======== Passage shown ========

What's wrong with FITS?

  FITS served the astronomical community very well for many years. However, with the advanace of new instrumentation, development of algorithms and increased size of data and data volume it appears to be more problematic than helpful. The issues with FITS have been documented in a paper by B. Thomas, et al. (Learning from FITS: Limitations in use in modern astronomical research, Astron. Comput. (2015), 10.1016/j.ascom.2015.01.009, arXiv:1502.00996v2).
  
  The specific motivation for developing the standard was that FITS WCS conventions proved basically unusable for raw HST data that included complex distortion models and that required high accuracy. The experience with HST showed that those conventions will not work with the much more complex JWST WCS transforms.
  

### Main Features of ASDF


- It has a hierarchical metadata structure, made up of basic dynamic data types such as strings, numbers, lists and mappings.

- Attribute names and values are not constrained by size as is the case for FITS header cards.

- It has human-readable metadata that can be edited directly in place in the file.

- The structure of the files can be automatically validated using associated schema files.

- It’s designed for extensibility: new conventions may be used without breaking backward compatibility with tools that do not understand those conventions. Versioning systems are used to prevent conflicting with alternative conventions.

- The binary array data (when compression is not used) is a raw memory dump, and techniques such as memory mapping can be used to efficiently access it.

- It is possible to read and write the file in as a stream, without requiring random access.

- It’s built on top of industry standards, such as YAML and JSON Schema to take advantage of a larger community
working on the core problems of data representation. This also makes it easier to support ASDF in new programming languages and environments by building on top of existing libraries.

- Since every ASDF file has the version of the specification to which it is written, it will be possible, through careful planning, to evolve the ASDF format over time, allowing for files that use new features while retaining backward compatibility with older tools.

### Implementation Status

The current version of the **standard is 1.5.0.**

There is a Python reference implementation that supports the standard, the library is called **asdf**.

Future plans include a C/C++ (a partial implementation exists) and possibly an IDL implementation.


### Who Uses ASDF?

- The JWST calibration pipeline uses data models based on ASDF to abstract out the serialization format. The WCS describing the unresampled data is serialized using ASDF.

- ASDF will be the data format for the Nancy Grace Roman Space Telescope.

======== Supplied data ========

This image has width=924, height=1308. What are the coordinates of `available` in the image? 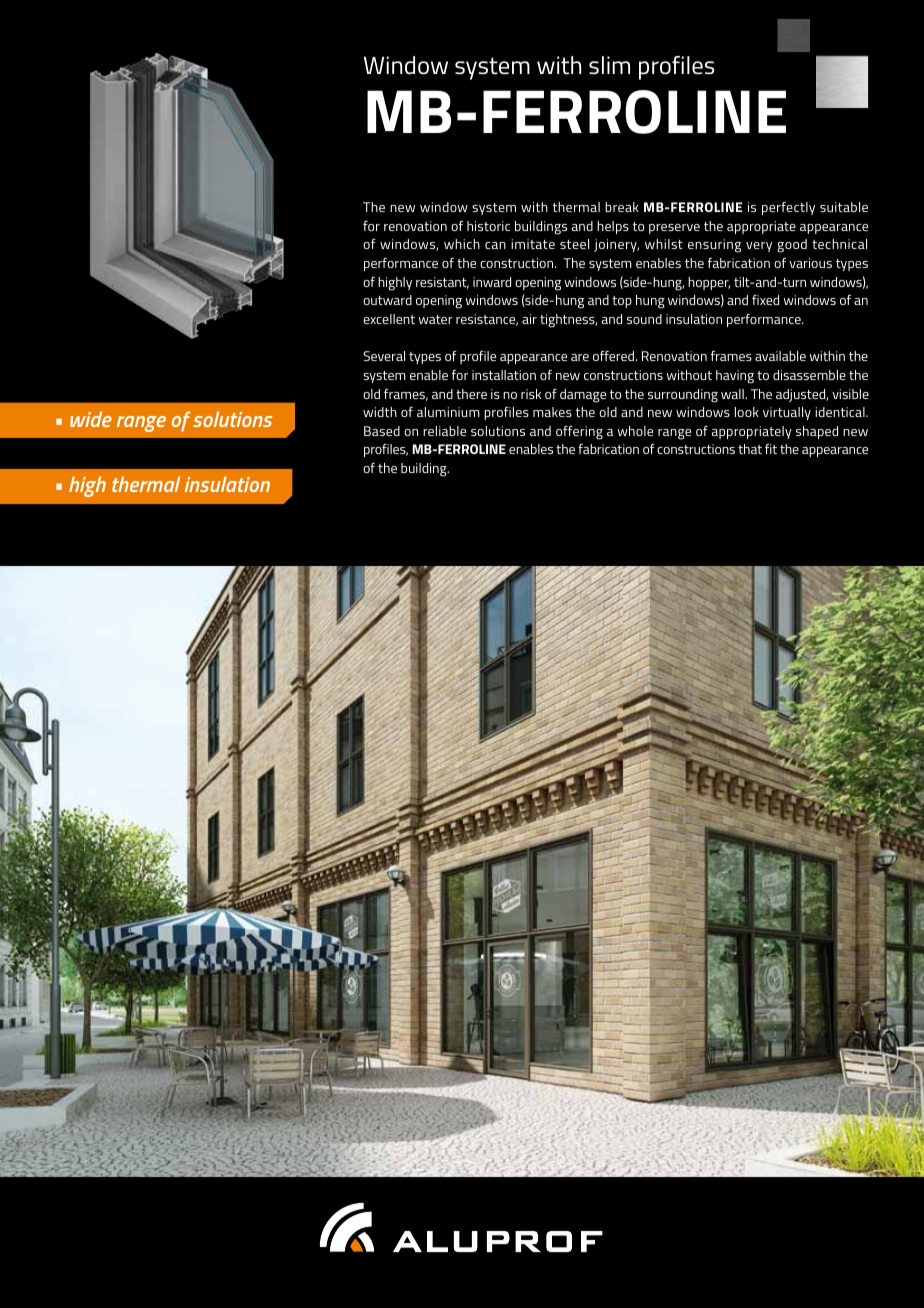 It's located at (780, 356).
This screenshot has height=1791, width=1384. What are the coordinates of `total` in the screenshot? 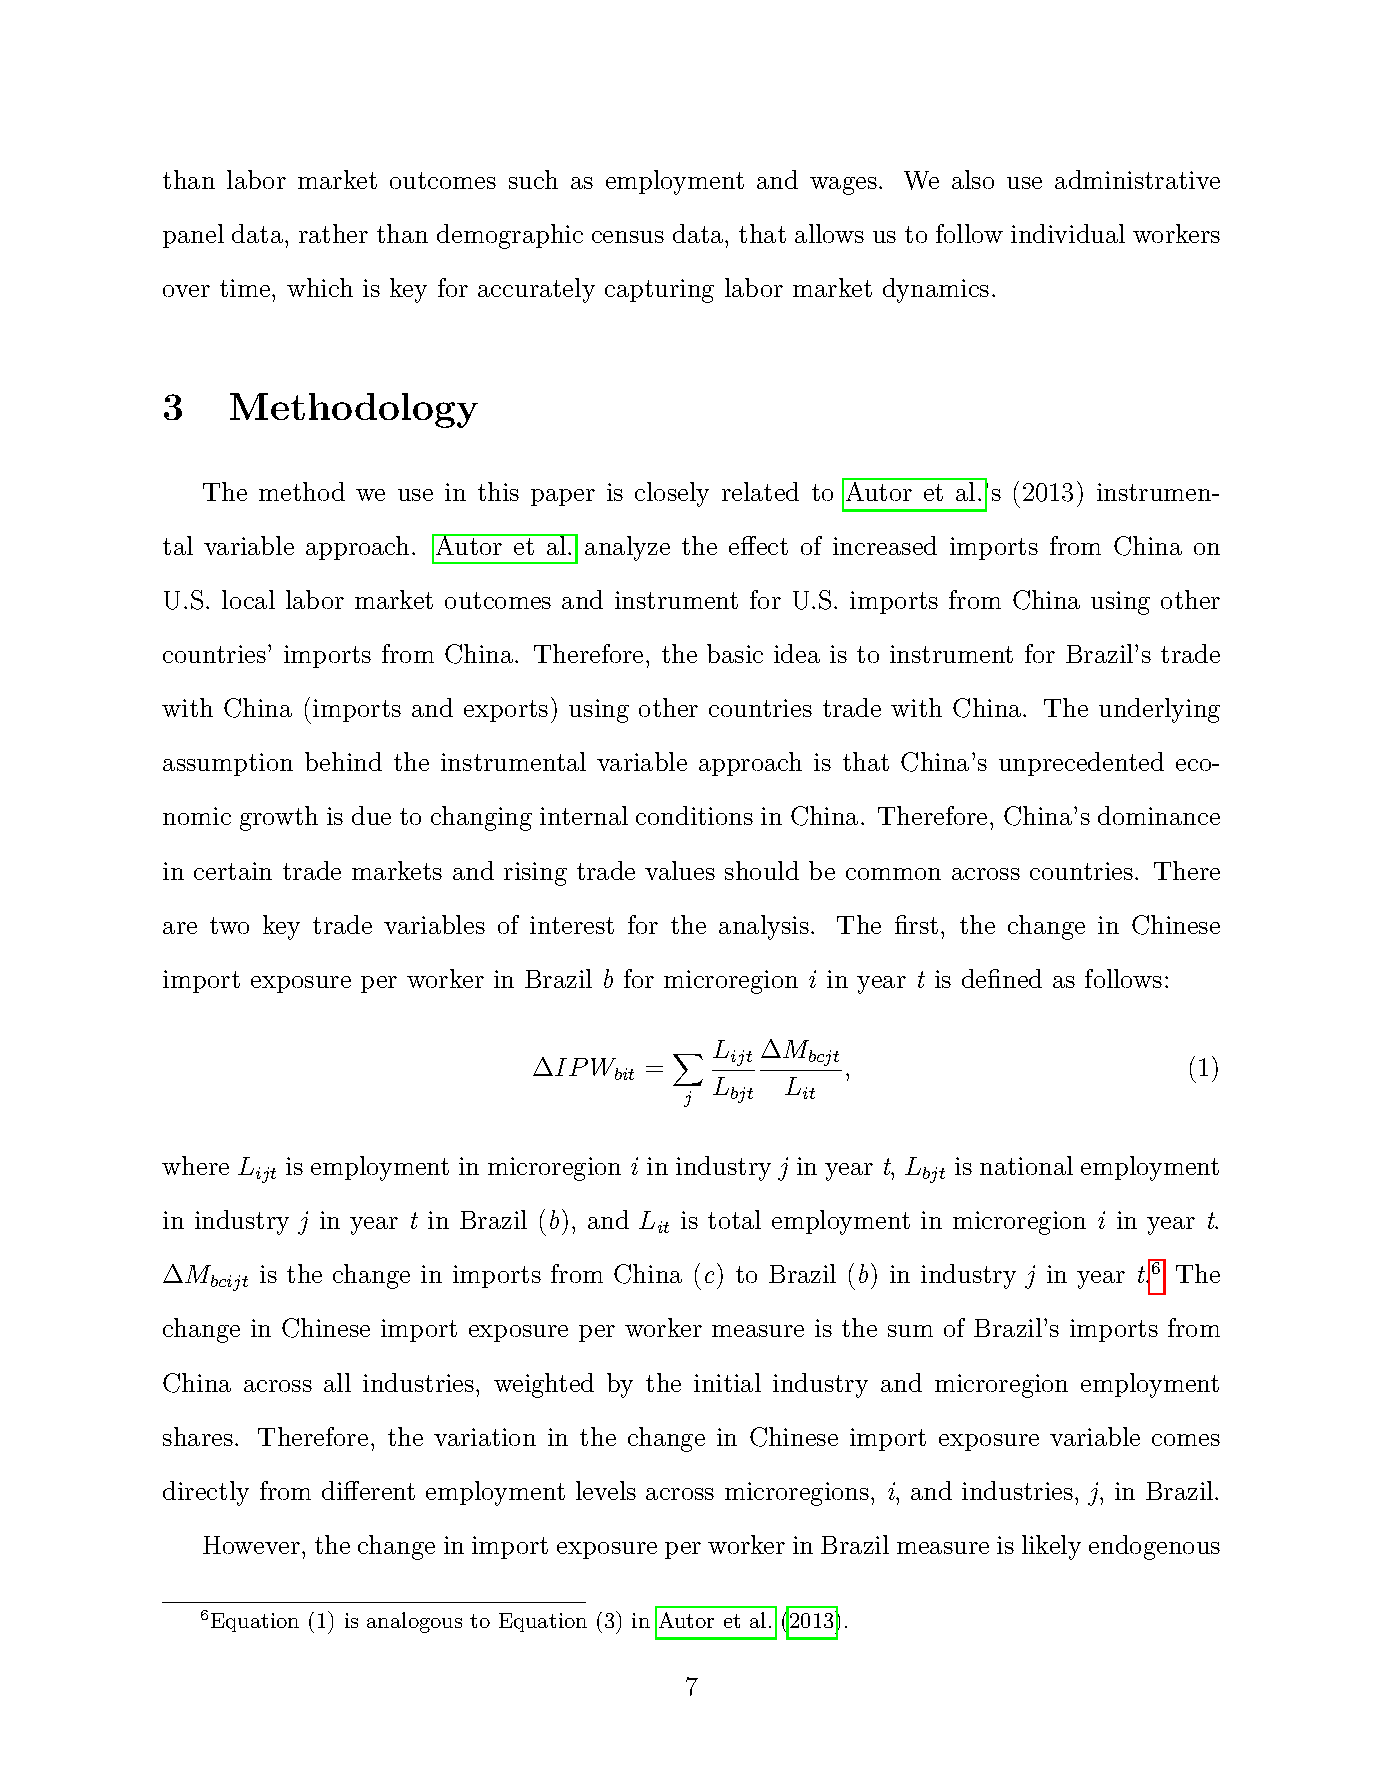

========

§ **Parts of the exercise**:
(a) Repeat the passage on ASDF word for word, starting at "The current version" and ending at "Who Uses ASDF?".
(b) For each statement, decide whether it agrees with the passage on ASDF. Answer yes or no, and quote the words of the passage that settle it. (i) ASDF metadata can be read by people and edited directly in the file. (ii) Reading or writing an ASDF file requires random access. (iii) A complete C/C++ implementation of ASDF already exists.
The data has no connection to the passage on ASDF.

§ **Solutions per task**:
(a)
The current version of the **standard is 1.5.0.**

There is a Python reference implementation that supports the standard, the library is called **asdf**.

Future plans include a C/C++ (a partial implementation exists) and possibly an IDL implementation.


### Who Uses ASDF?

(b)
(i) Yes: "It has human-readable metadata that can be edited directly in place in the file."
(ii) No: "It is possible to read and write the file in as a stream, without requiring random access."
(iii) No: "Future plans include a C/C++ (a partial implementation exists)"